Il Pomo d’Oro
Riccardo Minasi - conductor
In his new project Venezia, Max Emanuel Cencic offers arias of baroque Venice written by Antonio Vivaldi, Francesco Gasparini, Tomaso Albinoni, and Antonio Lotti – composers whose operas undeservingly disappeared from world opera scenes. The famous countertenor Max Emanuel Cencic picked twelve arias during his quest in baroque archives. During both recording of the CD (Parlophone) and concerts, he collaborates with Italian baroque instruments ensemble Il Pomo D’Oro, and Italian conductor Riccardo Minasi.
“Mr. Cencic is blessed with the finest countertenor voice of our day” – wrote the German magazine Opernwelt in May 2008. Once a member of the Wiener Sängerknaben, the Croatian-Austrian singer started his solo career in 2001. Today, he is celebrated as a world-elite countertenor.
He is a frequent guest of opera houses including Vienna State Opera, Theater an der Wien, Bavarian State Opera Munich, Semperoper in Dresden, Deutsche Oper in Berlin, Frankfurt Opera, Teatro Carlo Felice in Genova, Teatro Real in Madrid, Gran Teatre del Liceu in Barcelona, Théâtre des Champs-Élysées in Paris, Opéra Royal de Versailles, Théâtre Royal de la Monnaie in Brussels, Grand Théâtre in Geneva, Teatro Nacional de São Carlos in Lisbon, etc. In concert he has performed in such venues as Carnegie Hall in New York, the Barbican Centre in London, the Amsterdam Concertgebouw, Vienna’s Musikverein, the Festspielhaus Baden-Baden, the Laeiszhalle Hamburg, the Palais Garnier in Paris, and at festivals in Ludwigsburg, Potsdam, Halle (Händel Festspiele), Spoleto (Due Mondi), Ambronay, Eisenstadt, and Dubrovnik. Conductors with whom Cencic has collaborated on a regular basis include William Christie, René Jacobs, Ottavio Dantone, Diego Fasolis, Jean-Christophe Spinosi, George Petrou, Emmanuelle Haïm, Fabio Biondi and Riccardo Muti.

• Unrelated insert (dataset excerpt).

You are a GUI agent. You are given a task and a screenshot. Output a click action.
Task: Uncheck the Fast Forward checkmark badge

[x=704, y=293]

An early milestone in Max Emanuel Cencic’s career was his interpretation of Nerone in Monteverdi’s L’incoronazione di Poppea in Basel, which prompted Opernwelt to name him Best New Singer of the Year 2003. Other notable assumptions included the role of Perseo in Vivaldi’s long-forgotten serenata Andromeda liberata (recorded live at Carnegie Hall by Deutsche Grammophon), the title role in Handel’s rarely performed opera Faramondo, and the Herald in the world premiere of Aribert Reimann’s Medea at the Vienna State Opera on February 28, 2010. The most ambitious project of the 2012/2013 season was Cencic’s own idea of a production of newly-rediscovered opera by Neapolitan composer Leonardo Vinci’s Artaserse. Cencic invited colleagues countertenors to portray all the female characters; the recording (Virgin Classics), and modern (staged) premiere of the opera (Nancy, France) included four countertenors, and Cencic himself in the role of Artaserse’s sister Mandane. Whether at Theater an der Wien, the Cologne Opera, the Opéra de Lausanne or the Théâtre des Champs-Élysées, every performance received a standing ovation.

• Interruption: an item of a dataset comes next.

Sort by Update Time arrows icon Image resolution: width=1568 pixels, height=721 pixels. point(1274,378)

The singer’s extensive CD catalogue features a number of award-winning recordings including French prizes Diapason découverte, Diapason d’Or and Orphée d’Or and German prizes Preis der Deutschen Schallplattenkritik and ECHO Klassik. The Decca recording of Handel’s Alessandro, again featuring Cencic in the title role, has already garnered six major awards, including Opera CD of the Year for 2013 from prestigious Opera Awards. His new concert programme, Rokoko, a homage to Johann Adolf Hasse, accompanied by George Petrou and Armonia Atenea, took Max Emanuel Cencic to Metz, Monte Carlo, Bordeaux and Paris, and the CD was issued by Decca in 2014. In 2014/2015 season, Cencic’s engagements include performances at the Theater an der Wien (Andronico in Handel’s Tamerlano), at the Opéra Royal de Versailles (the title role in Johann Adolf Hasse’s Siroé and Arbace in Leonardo Vinci’s Catone in Utica) and a number of concerts.